Nella biopsia transrettale esiste un rischio di infezioni urinarie dovute al passaggio di germi presenti nel retto verso la ghiandola prostatica. In rari casi può verificarsi una prostatite acuta con fastidiosi sintomi urinari fino alla ritenzione urinaria e necessità di posizionare temporaneamente un catetere vescicale. La biopsia prostatica fusion consente di ridurre notevolmente questi rischi.

Diffusione della metodica:
Gli apparecchi ecografici di ultima generazione che consentono la fusione delle immagini hanno un costo elevato (abbondantemente superiore ai 100’000 euro) e la loro diffusione nelle strutture sanitarie (sia pubbliche che private) è ancora limitata.
La nostra unità operativa urologica (la ASL 4 della Liguria situata nel levante della provincia di Genova) dispone da quest’anno di un nuovo ecografo dotato di fusion-technology (GE Loqiq S8) che ci consente di realizzare biopsie prostatiche di fusione in modo regolare e continuato.

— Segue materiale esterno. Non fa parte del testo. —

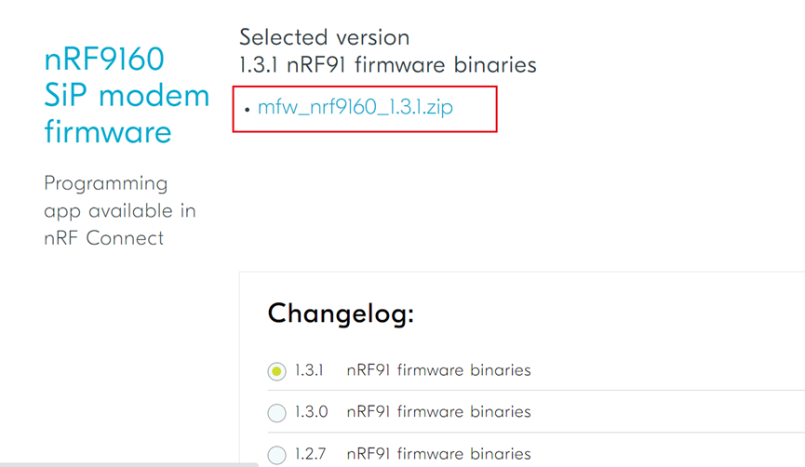Image resolution: width=805 pixels, height=467 pixels.
Task: Click the 1.2.7 version number in Changelog
Action: coord(310,454)
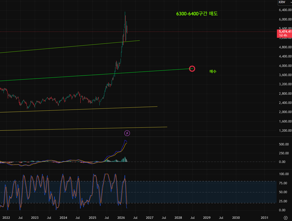Click 4,000.00 on the price scale
Image resolution: width=292 pixels, height=221 pixels.
pyautogui.click(x=284, y=66)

Maggiori informazioni sull’apparecchio ecografico in questione possono essere recuperate sul sito web della casa produttrice.

Messaggio conclusivo:
La nuova tecnica di biopsia prostatica con fusione di immagini eco-RM sta rivoluzionando il percorso diagnostico nei pazienti con sospetto tumore della prostata. Sfruttando l’elevata sensibilità della risonanza magnetica multiparametrica nell’individuare le zone sospette per la presenza del tumore, questa nuova procedura bioptica consente di eseguire prelievi estremamente precisi e mirati. Questo comporta un netto miglioramento dell’accuratezza diagnostica e consente di ridurre il numero dei prelievi bioptici con conseguente riduzione del rischio di complicanze.